(Records provided Opens)
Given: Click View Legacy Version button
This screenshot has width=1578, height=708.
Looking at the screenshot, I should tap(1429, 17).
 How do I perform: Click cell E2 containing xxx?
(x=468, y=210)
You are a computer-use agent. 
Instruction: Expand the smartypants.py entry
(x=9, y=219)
(Records provided Closes)
(Records provided Opens)
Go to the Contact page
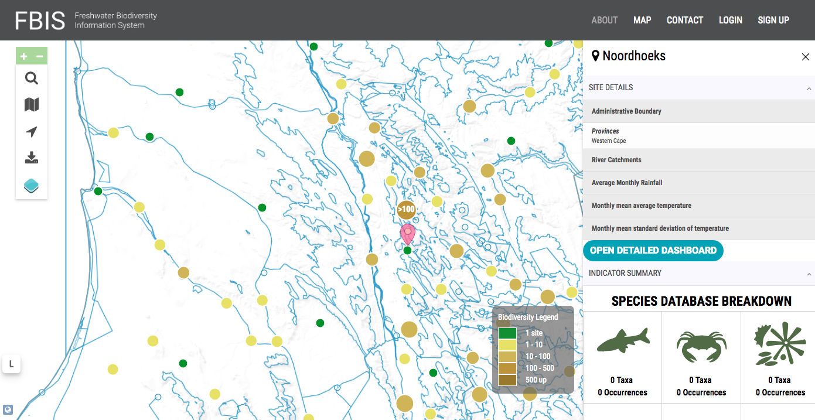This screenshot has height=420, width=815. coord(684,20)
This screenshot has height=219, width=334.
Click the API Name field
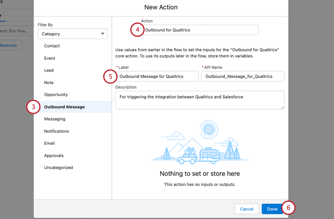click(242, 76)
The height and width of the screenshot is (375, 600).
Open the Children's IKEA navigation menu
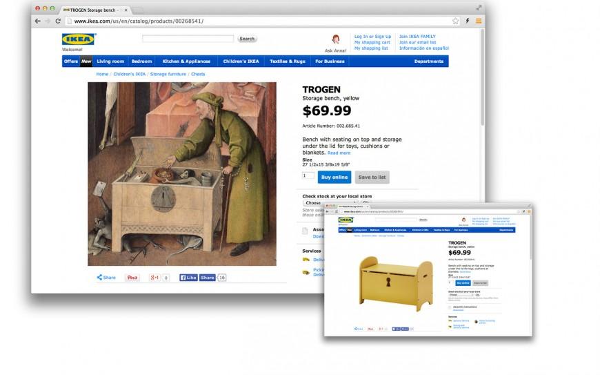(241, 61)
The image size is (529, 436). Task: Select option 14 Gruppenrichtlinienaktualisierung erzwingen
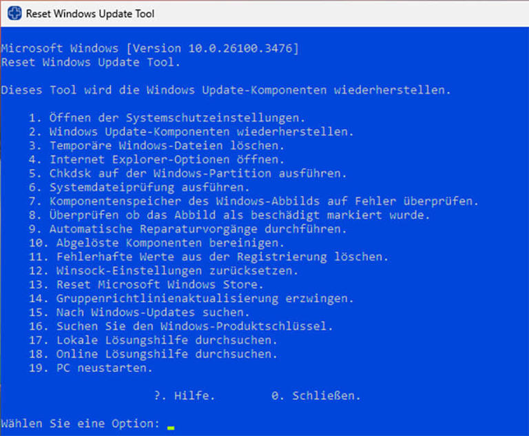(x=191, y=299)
(Records provided Closes)
▶ [Exercise description] In the listing above, locate the line containing "Given: Click View Legacy Version button" and the line containing "You are a computer-use agent.". Extract those two lines and every line between them, exactly as written, and only those.

▶ [Result of the task]
Given: Click View Legacy Version button
This screenshot has width=1578, height=708.
Looking at the screenshot, I should tap(1429, 17).
 How do I perform: Click cell E2 containing xxx?
(x=468, y=210)
You are a computer-use agent. 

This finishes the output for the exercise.